* **PROBLEM DETAILS**: Could you rewrite every item below, substituting "navigation panel" for "sidebar" and keeping everything else unchanged, with the pictures left out?
|---|
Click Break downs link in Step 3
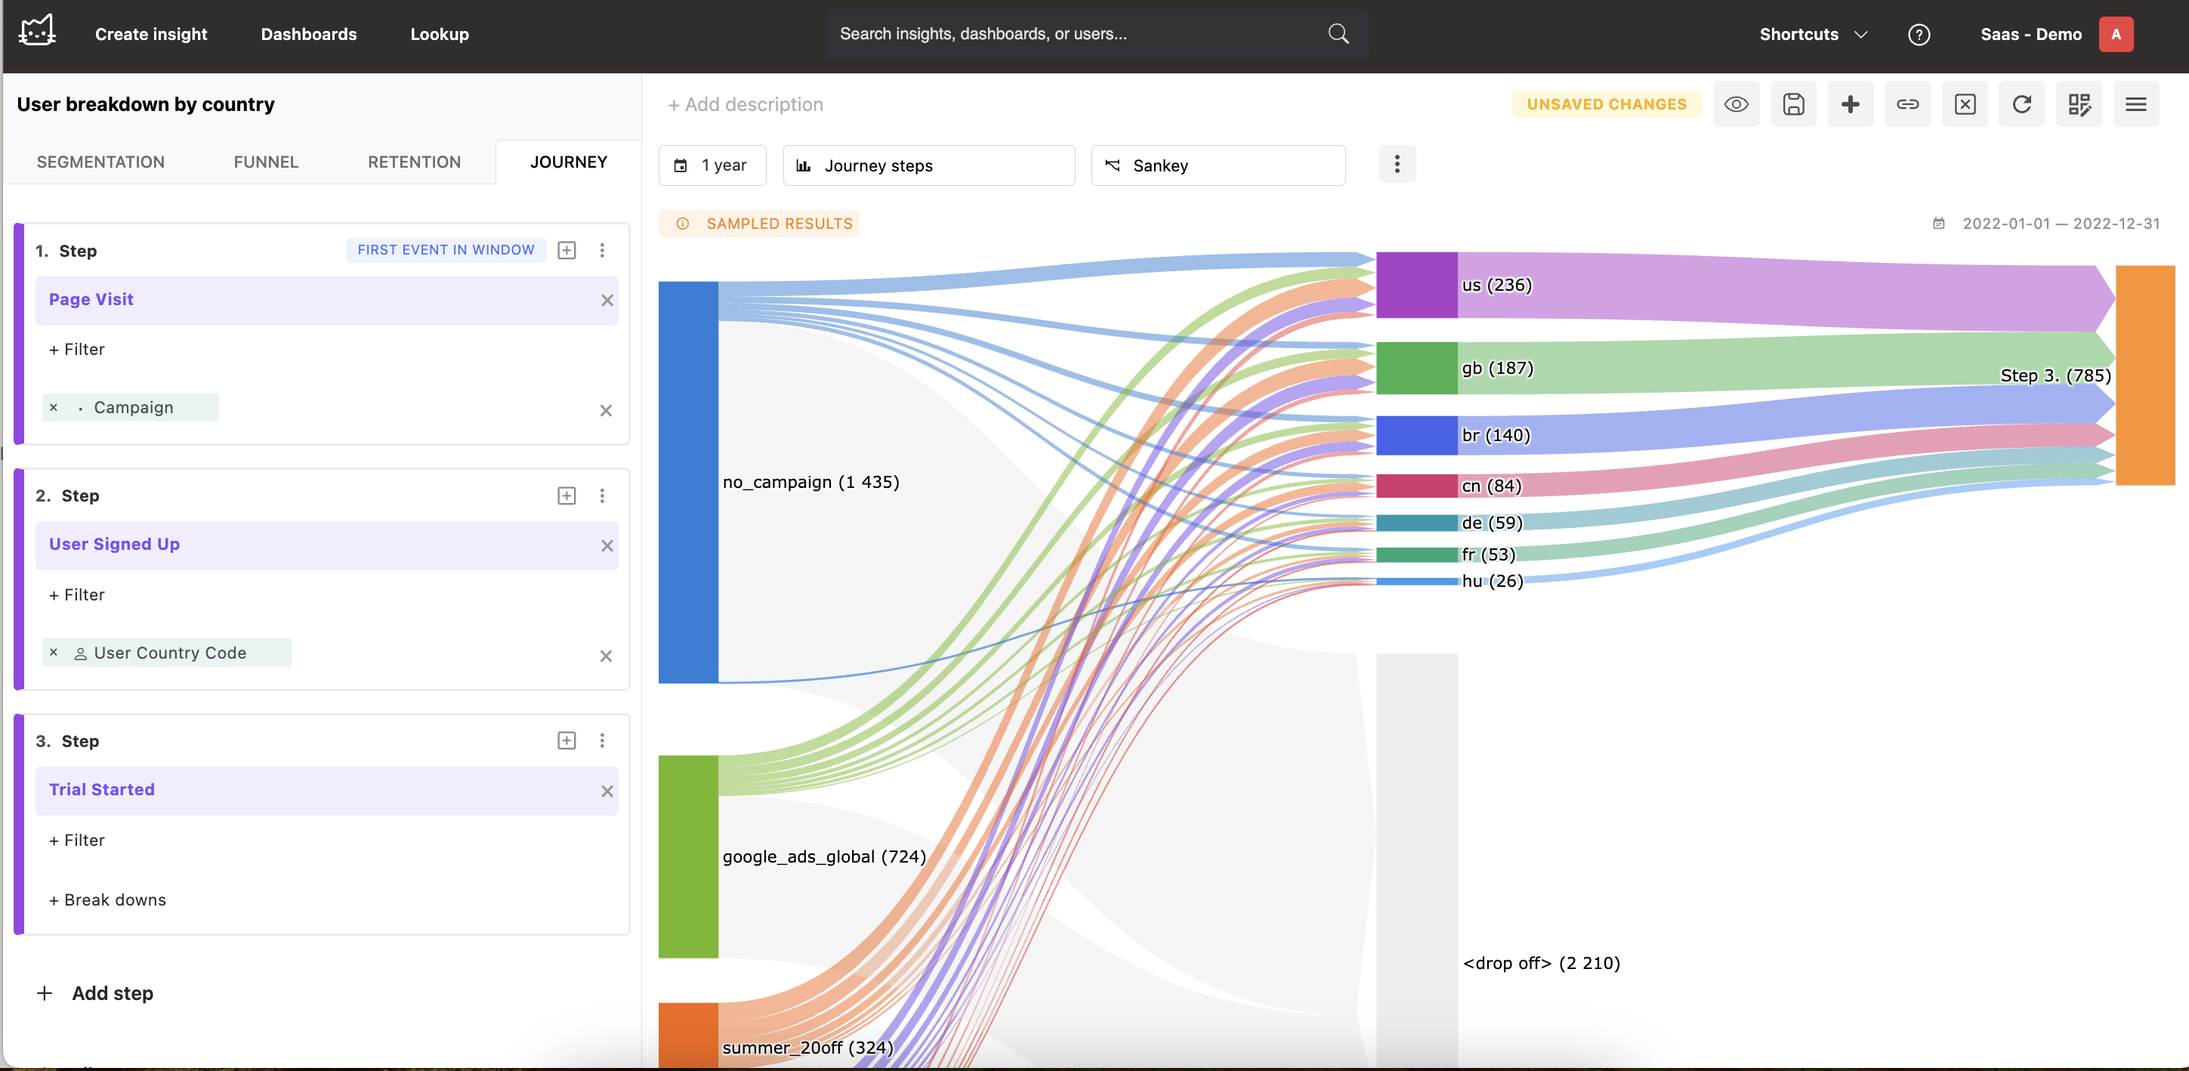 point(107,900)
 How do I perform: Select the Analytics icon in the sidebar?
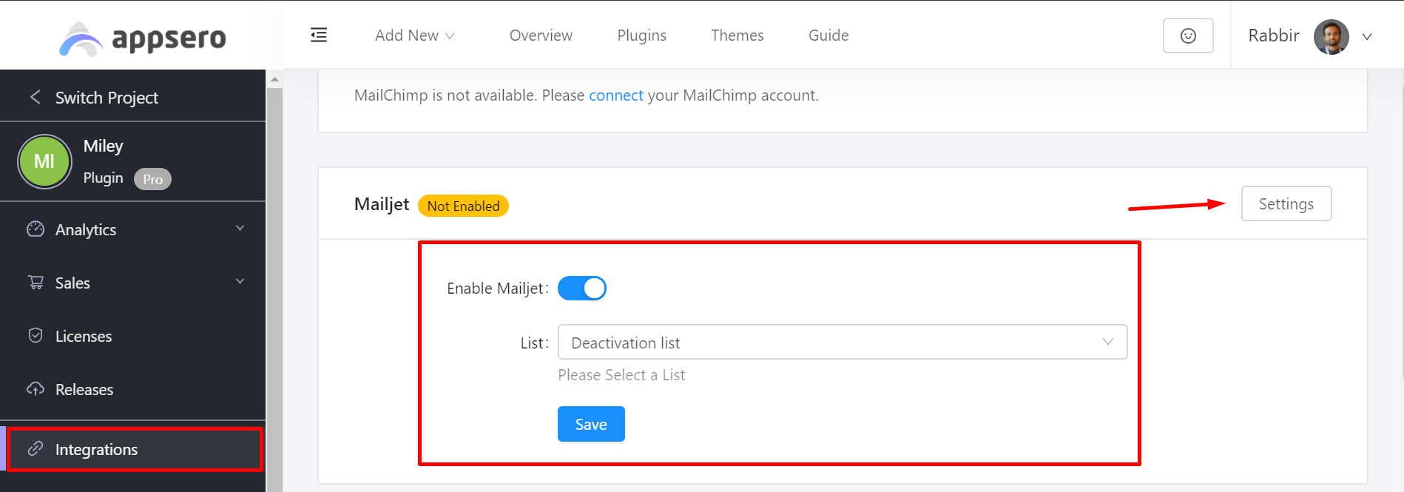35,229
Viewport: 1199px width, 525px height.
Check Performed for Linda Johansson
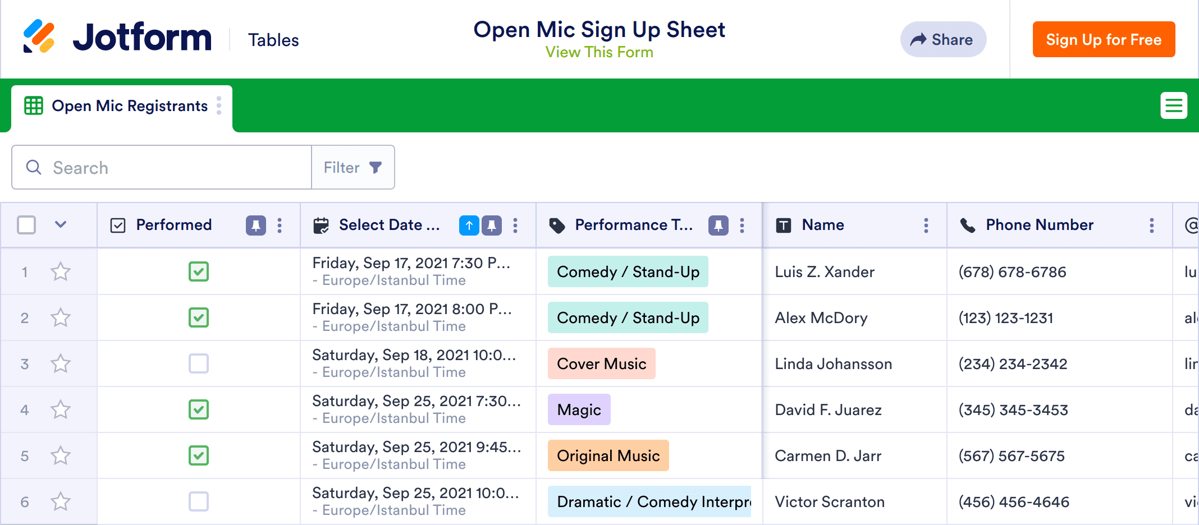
|---|
* **WORKED SOLUTION**:
Click Break downs link in Step 3
 point(107,900)
 How do I perform: Select the Analytics icon in the navigation panel?
35,229
Viewport: 1199px width, 525px height.
Check Performed for Linda Johansson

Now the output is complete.